- PASSAGE SHOWN
Mother Mabel has a new album as well, or at least one on the way. And for her, it’s a first. “I did not know I was a songwriter until I met Danny Flowers,” she says. That happened two years ago at a party at Keb’ Mo’s house. “Before I knew it the music just started happening and a relationship blossomed and now we’ve done a project together.” In the finishing stages now, it’s billed as Danny Flowers and Mabel Pleasure under the title The Truth Don’t Lie. Also on hand are Kevin McKendree, the organist and producer who recently shared a Grammy Award with Delbert McClinton, as well as Marcus on drums. The String features two exclusive tracks from the record, which is coming soon.

- GIVEN EXERCISE 1
In the passage about Mother Mabel's first album, what title is the project billed under?
The passage above has no connection to the data lines that follow it.

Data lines
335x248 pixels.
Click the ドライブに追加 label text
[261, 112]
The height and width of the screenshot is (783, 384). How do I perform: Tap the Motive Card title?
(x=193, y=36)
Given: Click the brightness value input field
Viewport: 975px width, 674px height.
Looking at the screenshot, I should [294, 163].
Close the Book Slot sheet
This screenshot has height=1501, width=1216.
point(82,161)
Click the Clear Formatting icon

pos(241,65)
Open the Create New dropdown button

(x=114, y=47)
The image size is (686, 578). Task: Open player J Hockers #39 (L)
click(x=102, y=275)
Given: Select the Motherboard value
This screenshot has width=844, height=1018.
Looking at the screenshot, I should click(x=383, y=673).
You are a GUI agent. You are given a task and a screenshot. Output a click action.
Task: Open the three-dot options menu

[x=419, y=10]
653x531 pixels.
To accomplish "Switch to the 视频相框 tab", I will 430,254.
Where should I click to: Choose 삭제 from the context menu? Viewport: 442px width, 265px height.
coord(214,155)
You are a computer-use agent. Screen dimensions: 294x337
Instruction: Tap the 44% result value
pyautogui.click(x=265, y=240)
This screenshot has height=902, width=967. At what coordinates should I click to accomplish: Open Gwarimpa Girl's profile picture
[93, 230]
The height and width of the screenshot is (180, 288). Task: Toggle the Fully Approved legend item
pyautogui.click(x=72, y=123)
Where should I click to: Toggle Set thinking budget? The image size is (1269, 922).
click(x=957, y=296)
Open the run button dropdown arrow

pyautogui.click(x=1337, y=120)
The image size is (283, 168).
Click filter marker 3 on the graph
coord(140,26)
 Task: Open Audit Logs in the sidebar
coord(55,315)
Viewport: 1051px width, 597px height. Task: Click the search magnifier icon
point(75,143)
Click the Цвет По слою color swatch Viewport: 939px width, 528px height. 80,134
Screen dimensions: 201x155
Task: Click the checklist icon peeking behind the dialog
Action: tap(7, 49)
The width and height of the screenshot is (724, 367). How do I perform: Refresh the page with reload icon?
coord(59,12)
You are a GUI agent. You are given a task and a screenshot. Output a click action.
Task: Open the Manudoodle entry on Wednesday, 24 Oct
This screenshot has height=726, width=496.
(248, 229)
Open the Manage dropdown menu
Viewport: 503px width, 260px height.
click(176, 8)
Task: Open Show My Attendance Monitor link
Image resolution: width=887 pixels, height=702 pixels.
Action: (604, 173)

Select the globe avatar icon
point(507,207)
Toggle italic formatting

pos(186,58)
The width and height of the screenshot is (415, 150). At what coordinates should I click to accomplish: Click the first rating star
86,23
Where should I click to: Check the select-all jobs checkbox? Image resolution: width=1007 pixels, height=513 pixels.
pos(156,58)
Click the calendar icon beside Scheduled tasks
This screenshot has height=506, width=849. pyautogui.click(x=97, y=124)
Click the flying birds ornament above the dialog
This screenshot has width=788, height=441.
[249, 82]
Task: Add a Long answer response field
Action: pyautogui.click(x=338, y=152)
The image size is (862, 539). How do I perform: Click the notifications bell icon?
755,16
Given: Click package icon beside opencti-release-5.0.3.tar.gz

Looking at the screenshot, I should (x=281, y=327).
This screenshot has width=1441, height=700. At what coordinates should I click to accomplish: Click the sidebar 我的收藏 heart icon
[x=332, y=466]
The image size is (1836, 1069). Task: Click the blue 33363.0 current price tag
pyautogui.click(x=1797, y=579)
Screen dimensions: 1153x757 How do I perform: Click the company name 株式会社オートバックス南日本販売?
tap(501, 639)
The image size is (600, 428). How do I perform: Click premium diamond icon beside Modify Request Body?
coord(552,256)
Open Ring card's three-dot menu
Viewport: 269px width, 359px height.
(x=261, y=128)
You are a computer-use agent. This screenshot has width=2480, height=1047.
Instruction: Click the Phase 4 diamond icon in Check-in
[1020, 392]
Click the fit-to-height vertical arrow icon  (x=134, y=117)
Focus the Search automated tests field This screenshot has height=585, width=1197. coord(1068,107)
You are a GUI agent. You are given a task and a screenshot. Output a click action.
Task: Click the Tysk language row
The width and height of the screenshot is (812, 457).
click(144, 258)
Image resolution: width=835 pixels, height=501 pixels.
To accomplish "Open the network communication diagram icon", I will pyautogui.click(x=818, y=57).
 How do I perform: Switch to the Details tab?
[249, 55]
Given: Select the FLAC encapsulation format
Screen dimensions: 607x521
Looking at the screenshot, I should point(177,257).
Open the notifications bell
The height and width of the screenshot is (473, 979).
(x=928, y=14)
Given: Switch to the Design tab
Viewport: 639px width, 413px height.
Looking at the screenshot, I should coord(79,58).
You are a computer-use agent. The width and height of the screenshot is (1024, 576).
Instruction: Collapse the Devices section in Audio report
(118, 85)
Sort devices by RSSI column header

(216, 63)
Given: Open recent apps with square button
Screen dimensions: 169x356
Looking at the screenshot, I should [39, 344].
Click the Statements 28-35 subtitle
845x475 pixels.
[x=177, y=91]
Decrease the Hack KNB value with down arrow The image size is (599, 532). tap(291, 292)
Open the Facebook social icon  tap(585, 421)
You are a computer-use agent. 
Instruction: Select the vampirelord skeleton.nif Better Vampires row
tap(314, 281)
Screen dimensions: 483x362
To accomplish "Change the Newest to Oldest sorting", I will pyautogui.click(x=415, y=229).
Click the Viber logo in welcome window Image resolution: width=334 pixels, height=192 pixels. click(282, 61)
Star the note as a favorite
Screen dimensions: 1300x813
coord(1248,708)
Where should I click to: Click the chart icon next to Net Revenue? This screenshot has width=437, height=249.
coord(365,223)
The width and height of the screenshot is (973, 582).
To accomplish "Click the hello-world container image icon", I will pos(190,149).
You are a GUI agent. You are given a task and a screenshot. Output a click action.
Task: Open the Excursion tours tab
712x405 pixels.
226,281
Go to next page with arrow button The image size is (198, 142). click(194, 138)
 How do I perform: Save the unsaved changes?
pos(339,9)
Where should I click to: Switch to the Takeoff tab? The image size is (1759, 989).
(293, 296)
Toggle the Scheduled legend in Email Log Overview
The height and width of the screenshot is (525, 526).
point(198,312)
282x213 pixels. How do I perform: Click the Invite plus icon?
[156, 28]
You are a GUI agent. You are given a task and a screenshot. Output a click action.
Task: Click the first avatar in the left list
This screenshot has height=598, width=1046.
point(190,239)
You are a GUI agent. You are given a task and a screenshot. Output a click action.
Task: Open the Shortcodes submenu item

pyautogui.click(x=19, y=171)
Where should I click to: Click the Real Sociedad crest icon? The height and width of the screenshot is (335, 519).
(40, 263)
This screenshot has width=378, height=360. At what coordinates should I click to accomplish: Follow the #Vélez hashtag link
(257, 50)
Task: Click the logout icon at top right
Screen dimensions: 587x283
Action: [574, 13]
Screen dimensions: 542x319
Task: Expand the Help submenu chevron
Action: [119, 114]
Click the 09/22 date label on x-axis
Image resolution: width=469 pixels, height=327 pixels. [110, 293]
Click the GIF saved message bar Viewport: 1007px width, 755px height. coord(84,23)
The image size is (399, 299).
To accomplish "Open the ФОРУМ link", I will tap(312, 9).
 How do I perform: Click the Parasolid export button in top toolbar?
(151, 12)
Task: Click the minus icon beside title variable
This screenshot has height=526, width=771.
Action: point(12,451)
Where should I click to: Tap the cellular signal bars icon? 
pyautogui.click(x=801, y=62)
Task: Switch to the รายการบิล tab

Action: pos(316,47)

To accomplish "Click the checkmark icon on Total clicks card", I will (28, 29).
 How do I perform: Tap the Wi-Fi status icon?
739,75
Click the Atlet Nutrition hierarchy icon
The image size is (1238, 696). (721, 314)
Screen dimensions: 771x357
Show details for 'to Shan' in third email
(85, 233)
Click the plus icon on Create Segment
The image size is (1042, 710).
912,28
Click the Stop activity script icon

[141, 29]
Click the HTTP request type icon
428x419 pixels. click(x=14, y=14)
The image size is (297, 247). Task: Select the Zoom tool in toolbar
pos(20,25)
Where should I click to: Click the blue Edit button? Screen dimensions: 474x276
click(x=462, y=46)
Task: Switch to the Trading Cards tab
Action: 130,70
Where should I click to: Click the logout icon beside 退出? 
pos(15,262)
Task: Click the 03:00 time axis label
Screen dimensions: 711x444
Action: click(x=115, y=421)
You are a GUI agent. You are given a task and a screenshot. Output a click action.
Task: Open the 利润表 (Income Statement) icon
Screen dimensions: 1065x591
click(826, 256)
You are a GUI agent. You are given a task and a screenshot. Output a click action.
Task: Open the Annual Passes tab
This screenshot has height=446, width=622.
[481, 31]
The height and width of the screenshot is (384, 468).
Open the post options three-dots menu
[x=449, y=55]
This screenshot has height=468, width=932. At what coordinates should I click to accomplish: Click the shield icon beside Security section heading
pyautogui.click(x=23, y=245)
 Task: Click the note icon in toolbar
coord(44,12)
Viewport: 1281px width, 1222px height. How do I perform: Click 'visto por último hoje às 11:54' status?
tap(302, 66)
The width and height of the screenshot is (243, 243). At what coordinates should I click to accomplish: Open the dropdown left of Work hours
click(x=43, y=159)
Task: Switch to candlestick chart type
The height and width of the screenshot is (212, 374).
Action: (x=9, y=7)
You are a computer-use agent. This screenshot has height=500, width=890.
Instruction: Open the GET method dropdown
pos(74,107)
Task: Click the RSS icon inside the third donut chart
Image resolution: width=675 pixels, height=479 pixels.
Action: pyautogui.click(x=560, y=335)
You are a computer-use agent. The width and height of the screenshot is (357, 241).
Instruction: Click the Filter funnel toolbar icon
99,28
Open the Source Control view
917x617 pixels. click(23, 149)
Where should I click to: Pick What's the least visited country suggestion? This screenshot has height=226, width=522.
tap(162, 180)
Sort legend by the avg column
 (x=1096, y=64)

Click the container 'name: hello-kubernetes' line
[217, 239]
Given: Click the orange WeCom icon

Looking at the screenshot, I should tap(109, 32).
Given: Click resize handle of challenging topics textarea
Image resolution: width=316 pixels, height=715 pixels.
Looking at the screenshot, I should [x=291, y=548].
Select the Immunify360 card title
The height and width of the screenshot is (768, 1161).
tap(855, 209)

- GIVEN EXERCISE 2
Transcribe the lines of the listing between the line holding "Where should I click to: Toggle" and the line holding "coord(55,315)", inclusive.

- CORRECT RESULT 1
The Truth Don't Lie

- CORRECT RESULT 2
Where should I click to: Toggle Set thinking budget? The image size is (1269, 922).
click(x=957, y=296)
Open the run button dropdown arrow

pyautogui.click(x=1337, y=120)
The image size is (283, 168).
Click filter marker 3 on the graph
coord(140,26)
 Task: Open Audit Logs in the sidebar
coord(55,315)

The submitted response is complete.